Each line that includes the word "magnifier" should be copied from the records.
──────────────────────────────
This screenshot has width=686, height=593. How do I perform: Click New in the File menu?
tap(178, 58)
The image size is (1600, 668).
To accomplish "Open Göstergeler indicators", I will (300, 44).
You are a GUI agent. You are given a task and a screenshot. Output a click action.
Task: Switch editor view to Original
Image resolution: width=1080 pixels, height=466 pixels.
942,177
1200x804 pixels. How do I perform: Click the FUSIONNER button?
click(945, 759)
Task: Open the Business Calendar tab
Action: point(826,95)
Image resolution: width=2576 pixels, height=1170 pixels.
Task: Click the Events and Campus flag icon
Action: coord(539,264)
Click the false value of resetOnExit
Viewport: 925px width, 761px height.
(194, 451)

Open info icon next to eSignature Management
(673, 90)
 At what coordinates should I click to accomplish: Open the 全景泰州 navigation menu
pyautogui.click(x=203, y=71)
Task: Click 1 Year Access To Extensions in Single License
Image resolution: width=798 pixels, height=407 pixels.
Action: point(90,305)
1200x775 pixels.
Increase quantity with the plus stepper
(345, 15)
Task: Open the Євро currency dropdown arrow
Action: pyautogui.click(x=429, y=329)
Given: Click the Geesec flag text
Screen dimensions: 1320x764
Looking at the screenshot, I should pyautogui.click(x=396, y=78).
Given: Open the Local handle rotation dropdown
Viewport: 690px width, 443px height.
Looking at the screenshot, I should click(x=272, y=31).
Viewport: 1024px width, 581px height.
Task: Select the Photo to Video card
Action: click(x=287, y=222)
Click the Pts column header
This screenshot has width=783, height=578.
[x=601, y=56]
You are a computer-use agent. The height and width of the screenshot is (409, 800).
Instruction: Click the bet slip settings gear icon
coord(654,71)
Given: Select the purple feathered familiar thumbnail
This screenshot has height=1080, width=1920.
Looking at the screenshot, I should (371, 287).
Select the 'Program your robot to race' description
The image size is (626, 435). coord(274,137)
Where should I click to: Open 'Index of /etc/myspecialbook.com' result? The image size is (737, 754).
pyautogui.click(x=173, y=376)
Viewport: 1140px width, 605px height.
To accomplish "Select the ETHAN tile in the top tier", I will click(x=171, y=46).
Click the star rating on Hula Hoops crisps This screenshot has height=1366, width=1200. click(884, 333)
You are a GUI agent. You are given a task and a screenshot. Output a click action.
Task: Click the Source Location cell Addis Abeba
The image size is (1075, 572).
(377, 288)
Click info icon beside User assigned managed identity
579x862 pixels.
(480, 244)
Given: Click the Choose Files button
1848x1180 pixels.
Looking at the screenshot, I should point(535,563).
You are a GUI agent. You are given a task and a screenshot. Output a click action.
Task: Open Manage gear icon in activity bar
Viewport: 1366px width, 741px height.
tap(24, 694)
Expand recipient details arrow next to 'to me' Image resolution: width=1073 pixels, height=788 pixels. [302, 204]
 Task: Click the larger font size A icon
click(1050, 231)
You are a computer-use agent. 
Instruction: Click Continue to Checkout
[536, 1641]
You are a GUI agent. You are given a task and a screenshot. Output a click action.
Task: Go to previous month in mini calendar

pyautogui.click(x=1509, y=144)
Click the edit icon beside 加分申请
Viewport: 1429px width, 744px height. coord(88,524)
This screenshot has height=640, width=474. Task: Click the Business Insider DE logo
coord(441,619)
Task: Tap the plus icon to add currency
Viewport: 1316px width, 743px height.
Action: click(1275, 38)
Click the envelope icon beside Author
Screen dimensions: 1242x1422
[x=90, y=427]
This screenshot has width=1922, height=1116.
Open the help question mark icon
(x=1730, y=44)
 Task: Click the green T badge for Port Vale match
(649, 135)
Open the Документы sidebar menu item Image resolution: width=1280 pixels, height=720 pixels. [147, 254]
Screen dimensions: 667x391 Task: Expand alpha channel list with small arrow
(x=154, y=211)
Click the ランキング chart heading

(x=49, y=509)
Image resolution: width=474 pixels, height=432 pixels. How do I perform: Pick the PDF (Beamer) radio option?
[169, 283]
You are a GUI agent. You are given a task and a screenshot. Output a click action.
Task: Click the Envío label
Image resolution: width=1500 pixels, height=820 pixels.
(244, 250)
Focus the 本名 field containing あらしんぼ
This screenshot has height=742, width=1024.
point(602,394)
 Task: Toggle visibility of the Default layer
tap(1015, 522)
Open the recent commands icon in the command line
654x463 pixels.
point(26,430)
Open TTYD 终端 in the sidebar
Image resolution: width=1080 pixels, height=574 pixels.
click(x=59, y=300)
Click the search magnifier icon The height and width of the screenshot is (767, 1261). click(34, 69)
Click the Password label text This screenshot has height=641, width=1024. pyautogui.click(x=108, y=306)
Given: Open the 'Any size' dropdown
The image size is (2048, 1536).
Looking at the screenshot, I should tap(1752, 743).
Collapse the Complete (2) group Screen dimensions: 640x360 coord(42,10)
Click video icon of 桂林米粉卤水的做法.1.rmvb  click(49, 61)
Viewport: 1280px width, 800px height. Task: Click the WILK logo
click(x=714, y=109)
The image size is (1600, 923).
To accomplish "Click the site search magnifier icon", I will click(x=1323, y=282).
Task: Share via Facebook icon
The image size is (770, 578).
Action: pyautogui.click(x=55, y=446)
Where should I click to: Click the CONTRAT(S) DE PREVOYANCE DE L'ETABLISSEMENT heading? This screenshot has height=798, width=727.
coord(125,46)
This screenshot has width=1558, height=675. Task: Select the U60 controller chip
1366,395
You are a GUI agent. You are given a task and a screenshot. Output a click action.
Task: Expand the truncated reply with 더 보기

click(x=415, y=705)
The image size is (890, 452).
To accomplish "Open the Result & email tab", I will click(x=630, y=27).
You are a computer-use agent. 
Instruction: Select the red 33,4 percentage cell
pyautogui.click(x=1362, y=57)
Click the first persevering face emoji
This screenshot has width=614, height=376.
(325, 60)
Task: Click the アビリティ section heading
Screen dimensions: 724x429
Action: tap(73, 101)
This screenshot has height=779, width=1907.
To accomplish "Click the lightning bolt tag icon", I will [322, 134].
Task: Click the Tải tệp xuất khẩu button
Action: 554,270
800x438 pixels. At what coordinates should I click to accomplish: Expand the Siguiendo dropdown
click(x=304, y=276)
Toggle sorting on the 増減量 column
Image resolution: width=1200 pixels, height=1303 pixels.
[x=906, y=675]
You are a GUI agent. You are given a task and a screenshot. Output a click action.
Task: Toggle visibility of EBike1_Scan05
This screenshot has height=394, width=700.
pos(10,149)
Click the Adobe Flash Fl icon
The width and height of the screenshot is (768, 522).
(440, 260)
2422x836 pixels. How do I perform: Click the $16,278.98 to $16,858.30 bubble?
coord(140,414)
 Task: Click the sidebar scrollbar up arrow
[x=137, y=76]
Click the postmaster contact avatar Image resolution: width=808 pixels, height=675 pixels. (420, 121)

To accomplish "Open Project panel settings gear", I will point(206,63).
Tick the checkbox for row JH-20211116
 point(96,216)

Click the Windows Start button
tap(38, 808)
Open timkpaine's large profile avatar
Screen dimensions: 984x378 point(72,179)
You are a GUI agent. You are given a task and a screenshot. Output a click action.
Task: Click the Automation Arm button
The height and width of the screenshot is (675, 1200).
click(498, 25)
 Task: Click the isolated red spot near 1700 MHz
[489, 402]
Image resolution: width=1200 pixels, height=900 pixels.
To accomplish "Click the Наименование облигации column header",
──────────────────────────────
▶ EXERCISE RESULT:
Click the search magnifier icon The height and width of the screenshot is (767, 1261). click(34, 69)
To accomplish "Click the site search magnifier icon", I will click(x=1323, y=282).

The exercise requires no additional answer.